__TEXTE À LIRE__

>>>

Les merveilles (Grande Meraviglia)
Auteur : Viola Ardone
Traduit de l’italien par Laura Brignon
Éditions : Albin Michel (21 Août 2024)
ISBN : 9782226491428
404 pages
Quatrième de couverture
Elba porte le nom d'un fleuve : c'est sa mère qui l'a choisi. Seuls les fleuves circulent librement, lui disait-elle, avant de disparaître mystérieusement. Depuis, Elba grandit seule dans cet endroit qu'elle nomme le monde-à-moitié : un asile psychiatrique, à Naples. C'est là qu'elle pose son regard d'enfant, sur le quotidien de cette « maison des fêlés, avec dedans plein de gens qui ressemblent à des félins », nourrissant de ses observations son Journal des maladies du mental. Jusqu'au jour où le jeune docteur Fausto Meraviglia décide de libérer les patients, comme le prévoit une loi votée quelques années plus tôt en 1978, et de prendre Elba sous son aile. Lui qui n'a jamais été un bon père apprend le poids et la force de la paternité.

<<<

__CONSIGNES__
(a) Les affirmations suivantes concordent-elles avec la fiche du livre ? (i) L'ouvrage compte 404 pages. (ii) Le prénom d'Elba a été choisi par son père. (iii) La loi prévoyant la libération des patients a été votée en 1978. Répondez par oui ou non et citez les mots décisifs de la fiche.
(b) Recopiez la fiche du livre de « ISBN : 9782226491428 » à « de la paternité. », en changeant « asile psychiatrique » en « hôpital psychiatrique ».
(c) Condensez sous forme de liste le paragraphe de la fiche du livre qui commence par « Elba porte le nom d'un fleuve », en conservant ses faits principaux.

__EXTRAIT DES DONNÉES__
>>>

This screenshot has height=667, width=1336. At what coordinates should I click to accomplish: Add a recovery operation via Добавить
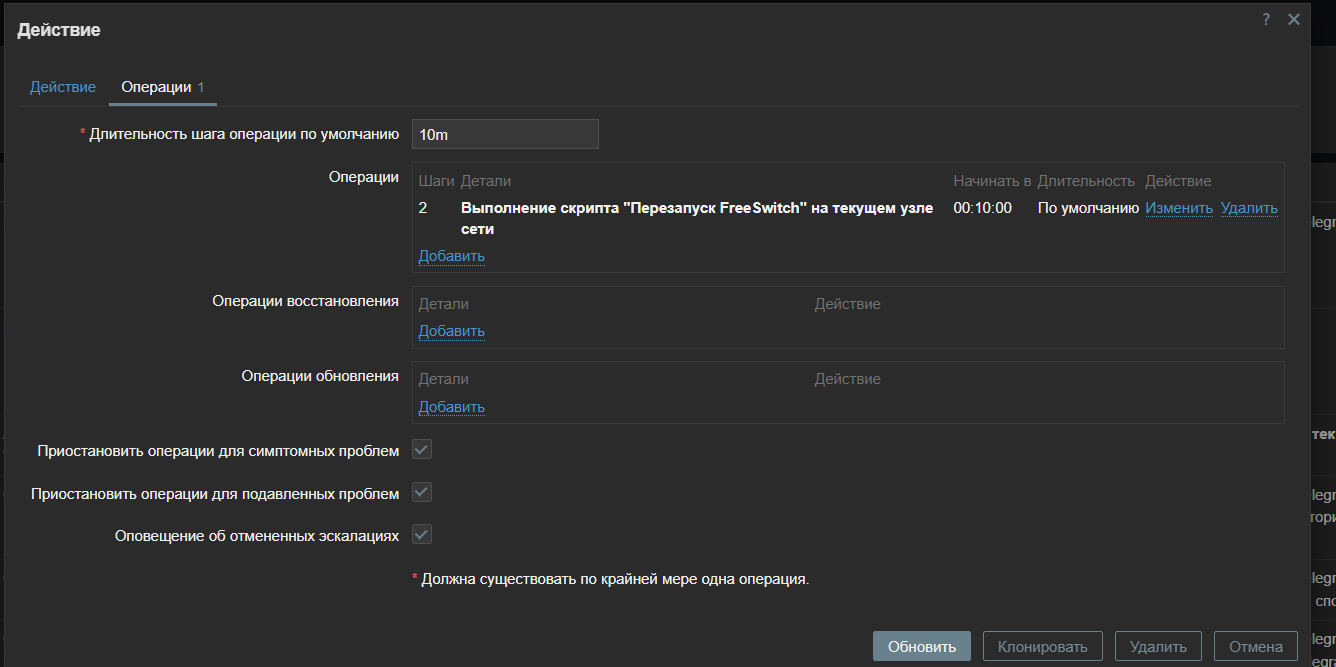click(x=451, y=331)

<<<

__RÉPONSES PAR CONSIGNE__
(a)
(i) Oui : « 404 pages ».
(ii) Non : « c'est sa mère qui l'a choisi ».
(iii) Oui : « une loi votée quelques années plus tôt en 1978 ».

(b)
ISBN : 9782226491428
404 pages
Quatrième de couverture
Elba porte le nom d'un fleuve : c'est sa mère qui l'a choisi. Seuls les fleuves circulent librement, lui disait-elle, avant de disparaître mystérieusement. Depuis, Elba grandit seule dans cet endroit qu'elle nomme le monde-à-moitié : un hôpital psychiatrique, à Naples. C'est là qu'elle pose son regard d'enfant, sur le quotidien de cette « maison des fêlés, avec dedans plein de gens qui ressemblent à des félins », nourrissant de ses observations son Journal des maladies du mental. Jusqu'au jour où le jeune docteur Fausto Meraviglia décide de libérer les patients, comme le prévoit une loi votée quelques années plus tôt en 1978, et de prendre Elba sous son aile. Lui qui n'a jamais été un bon père apprend le poids et la force de la paternité.

(c)
- Elba porte le nom d'un fleuve, choisi par sa mère, qui a ensuite disparu mystérieusement.
- Elba grandit seule dans un asile psychiatrique de Naples, qu'elle appelle le monde-à-moitié.
- Elle y observe le quotidien et tient un Journal des maladies du mental.
- Le jeune docteur Fausto Meraviglia décide de libérer les patients, comme le prévoit une loi de 1978.
- Il prend Elba sous son aile.
- Lui qui n'a jamais été un bon père découvre le poids et la force de la paternité.